Architecture

Terminology

Pattern

A Graphite pattern is a single dot-separated metric name, possibly containing one or more wildcards.

Examples:

server.web*.load
server.web{1,2,3}.load
server.web1.load

Target

A Graphite target is one or more patterns, possibly combined using Graphite functions.

Examples:

averageSeries(server.web*.load)

Metric

A metric is a single time-series that is a result of parsing some Graphite target.

Some targets produce a single metric, for example:

server.web1.load
highestCurrent(server.web*.load)

Some targets produce several metrics, for example:

movingAverage(server.web*.load, 10)

State

Moira stores separate state for every metric. Each metric can be in only one state at any moment:

OK WARN ERROR NODATA EXCEPTION
 

Trigger

Trigger is a configuration that tells Moira which metrics to watch for. Triggers consist of:

  • Name. This is just for convenience, user can enter anything here.
  • One or more targets.
  • WARN and ERROR value limits, or a Python expression to calculate state.
  • One or more tags.
  • TTL value. Metrics switch to NODATA state when new data doesn’t arrive for TTL seconds.
  • Check schedule. For example, a trigger can be set to check only during business hours.

Last Check

When Moira checks a trigger, it stores the following information on each metric:

  • Current value.
  • Current timestamp.
  • Current state.

Trigger Event

When Moira checks a trigger, if any of the metric states change, Moira generates an event. Events consist of:

  • Trigger ID.
  • Metric name (as given by parsed target).
  • New state.
  • Previous state.
  • Current timestamp.

Tags

Tags are simple string markers for grouping of triggers and configuring subscriptions.

Subscription

Moira generates notifications for an event only if trigger tags match any of the user-created subscriptions. Each subscription consists of:

  • One or more tags.
  • Contact information.
  • Quiet time schedule.

Dataflow

Save and Filter Incoming Metrics

cache

When user adds a new trigger, Moira parses patterns from targets and saves them to moira-pattern-list key in Redis. Cache rereads this list every second. When a metric value arrives, Cache checks metric name against the list of patterns. Matching metrics are saved to moira-metric:<metricname> keys in Redis. Redis pub/sub mechanism is used to inform Checker-master of incoming metric value that should be checked as soon as possible.

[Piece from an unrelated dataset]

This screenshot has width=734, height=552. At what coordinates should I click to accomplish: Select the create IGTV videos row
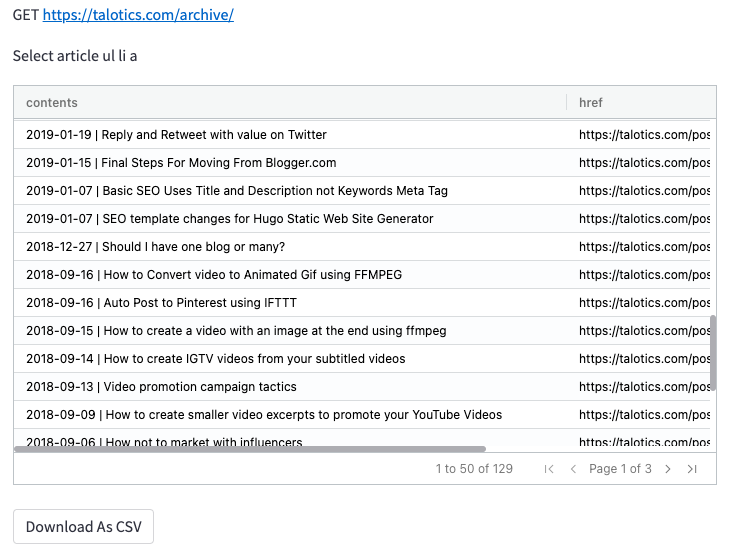pos(216,359)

Checker-master reads triggers by pattern from moira-pattern-triggers:<pattern> key in Redis and adds triggers to check set at moira-triggers-tocheck Redis key. In case of no incoming data, all triggers are added to check once per nodata_check_interval setting.

Check Triggers

checker

Checker-worker constantly reads moira-triggers-tocheck key in Redis and calculates trigger targets values. Target can contain one or multiple metrics, so results are written per metric.

moira-metric-last-check:<trigger_id> Redis key contains last check JSON with metric states.

When a metric changes its state, a new event is written to moira-trigger-events Redis key. This happens only if value timestamp falls inside time period allowed by trigger schedule.

If a metric has been in NODATA or ERROR state for a long period, every 24 hours Moira will issue an additional reminder event.

Trigger switches to EXCEPTION state, if any exception occurs during trigger checking.

Process Trigger Events

checker

Notifier constantly pulls new events from moira-trigger-events Redis key and schedules notifications according to subscription schedule and throttling rules. If a trigger contains all of the tags in a subscription,and only in this case, a notification is created for this subscription.

Subscription schedule delays notifications of occurred event to the beginning of next allowed time interval. Note that this differs from trigger schedule, which suppresses event generation entirely.

Throttling rules will delay notifications:

  • If there are more than 10 events per hour, a notification will be sent at most once per 30 minutes.
  • If there are more than 20 events per 3 hours, a notification will be sent at most once per hour.

Scheduled notifications are written to moira-notifier-notifications Redis key.

Process Notifications

checker

Notifier constantly pulls scheduled notifications from moira-notifier-notifications Redis key. It calls sender for certain contact type and writes notification back to Redis in case of sender error.